Gerry Boldenow, a World War II veteran, to celebrate with friends and community

Gerry Boldenow is nearly a century old, but his enthusiasm and spirit rivals that of most people half his age.

The Scappoose resident is an anomaly if nothing else. He volunteers twice a week at the Scappoose Senior Center thrift store, ringing sales and greeting customers with charm and a good joke.

"I never tell a dirty joke," Boldenow says. "You never know who you're talking to and you don't want to offend anyone."

Boldenow Instead, he keeps it jovial, stealing most of his comic content from his pastor, he says.

Maybe it's his jokes, or his charisma that draw people in. It's hard to put a finger on, but the man is well-known and well-liked around town, and he's become a familiar face at the thrift store.

"I've never found anybody I couldn't talk to," Boldenow says. "A lot of people come in and want a senior discount. I tell 'em that if they're older than me, I'll give 'em one. So far, I haven't had to."

Boldenow is fiercely independent. He still lives on his own and drives himself around town to volunteer, go grocery shopping and go to church. His home is immaculate — a sunny yellow spot on the west end of town — in a neighborhood where most of his neighbors know each other's names.

"You can tell he's up for the day when he's got his curtains open," CJ Lyngheim, one of Boldenow's neighbors, says. "He always says that if his curtains aren't open you better be knocking on his door or tearing it down."

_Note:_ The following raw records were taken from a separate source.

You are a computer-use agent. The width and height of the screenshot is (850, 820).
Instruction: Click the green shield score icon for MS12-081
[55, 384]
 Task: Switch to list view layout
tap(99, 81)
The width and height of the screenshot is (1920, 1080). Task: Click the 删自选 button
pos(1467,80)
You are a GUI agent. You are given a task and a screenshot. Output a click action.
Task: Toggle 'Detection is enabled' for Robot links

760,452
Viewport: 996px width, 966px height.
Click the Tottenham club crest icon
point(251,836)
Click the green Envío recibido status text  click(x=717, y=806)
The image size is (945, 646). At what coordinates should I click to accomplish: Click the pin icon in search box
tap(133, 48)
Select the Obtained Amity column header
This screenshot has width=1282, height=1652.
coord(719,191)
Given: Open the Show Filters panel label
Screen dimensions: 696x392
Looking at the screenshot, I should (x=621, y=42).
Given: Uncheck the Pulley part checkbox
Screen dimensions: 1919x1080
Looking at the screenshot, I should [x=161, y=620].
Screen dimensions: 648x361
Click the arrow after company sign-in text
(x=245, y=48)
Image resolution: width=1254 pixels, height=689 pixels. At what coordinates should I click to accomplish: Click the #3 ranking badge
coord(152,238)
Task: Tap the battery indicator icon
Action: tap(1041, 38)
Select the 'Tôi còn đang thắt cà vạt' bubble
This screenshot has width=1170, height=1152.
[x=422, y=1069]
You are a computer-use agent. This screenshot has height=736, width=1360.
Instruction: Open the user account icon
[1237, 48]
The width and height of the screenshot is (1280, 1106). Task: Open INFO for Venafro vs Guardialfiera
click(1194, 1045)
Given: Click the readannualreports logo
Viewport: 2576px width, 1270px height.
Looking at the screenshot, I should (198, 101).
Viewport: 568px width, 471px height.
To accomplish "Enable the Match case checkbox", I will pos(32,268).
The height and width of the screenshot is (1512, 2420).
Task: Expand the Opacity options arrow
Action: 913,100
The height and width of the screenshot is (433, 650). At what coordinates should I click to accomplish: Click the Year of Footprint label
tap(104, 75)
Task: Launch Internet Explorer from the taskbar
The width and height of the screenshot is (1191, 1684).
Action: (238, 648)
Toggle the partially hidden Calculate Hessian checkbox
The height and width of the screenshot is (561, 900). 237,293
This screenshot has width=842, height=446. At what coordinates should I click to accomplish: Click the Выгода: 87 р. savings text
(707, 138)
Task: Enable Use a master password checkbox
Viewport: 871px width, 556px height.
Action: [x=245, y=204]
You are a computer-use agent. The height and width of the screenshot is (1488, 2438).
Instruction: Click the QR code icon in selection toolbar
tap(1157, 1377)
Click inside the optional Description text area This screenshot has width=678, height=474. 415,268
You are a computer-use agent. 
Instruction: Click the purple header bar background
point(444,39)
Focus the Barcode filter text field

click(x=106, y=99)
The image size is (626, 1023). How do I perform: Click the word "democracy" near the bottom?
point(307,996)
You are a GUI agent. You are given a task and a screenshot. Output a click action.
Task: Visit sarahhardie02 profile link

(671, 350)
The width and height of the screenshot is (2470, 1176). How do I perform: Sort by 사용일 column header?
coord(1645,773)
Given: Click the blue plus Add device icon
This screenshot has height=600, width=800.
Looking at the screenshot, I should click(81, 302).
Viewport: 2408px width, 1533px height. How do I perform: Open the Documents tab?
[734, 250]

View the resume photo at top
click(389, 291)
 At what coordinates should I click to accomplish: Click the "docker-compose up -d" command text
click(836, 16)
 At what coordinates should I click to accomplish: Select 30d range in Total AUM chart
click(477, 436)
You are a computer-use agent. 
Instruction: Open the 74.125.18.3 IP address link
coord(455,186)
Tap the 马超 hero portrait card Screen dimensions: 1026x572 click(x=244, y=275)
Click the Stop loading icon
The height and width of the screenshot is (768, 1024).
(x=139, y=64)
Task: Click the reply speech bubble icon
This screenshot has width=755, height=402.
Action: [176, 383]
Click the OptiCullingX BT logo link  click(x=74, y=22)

Boldenow made the move to Scappoose years ago with his wife after the two raised their children on farm property in Goble.

He never expected to settle in Columbia County.

"I told my mom I was going to Oregon to see [my brother]," Boldenow recalls, leaving his hometown of Bloomfield, Nebraska, for a visit shortly after he was discharged from a radar and searchlight position in the U.S. Army after World War II.

But fate would have it differently.

"My brother encouraged me to try to get a job at the mill, so I went in and applied on a Thursday, started work on a Friday, and met my wife the following day," Boldenow says.

He met Berniece at the former roller rink in St. Helens.

"I'd have married her that Sunday, but she couldn't see it," he says. "So we got married nine months later."

Boldenow, born on Sept. 11, 1917, picked the same date in September to marry his wife.

"She told me to pick a date I wouldn't forget," Boldenow recalls, noting, "11 is my lucky number."

He was the 11th of 13 children in his family, born on the 11 and later, married on the 11.

Berniece died in 2005, but photos of her still adorn the walls in the home they used to share.

Beverlee Saum, Boldenow's daughter, says her father cared for her ailing mother for years.

"He's a very loving person," Saum says of her father. "He is a Christian man, still goes to church. He had a parochial upbringing until high school."

Saum isn't sure what to attribute her father's longevity to, and neither is her father.

"Me and the Lord's got a working agreement," he says. "I louse it up every once in a while ... I've got one foot on a banana peel and the other in a grave."

Lyngheim is organizing a birthday party for Boldenow next Saturday, Sept. 16, from 1 to 4 p.m. at the Scappoose Senior Center. She invites anyone who knows Boldenow, or has enjoyed his company, to "just stop by and say hi."

Afterall, Boldenow says, "you only turn 100 once in a lifetime."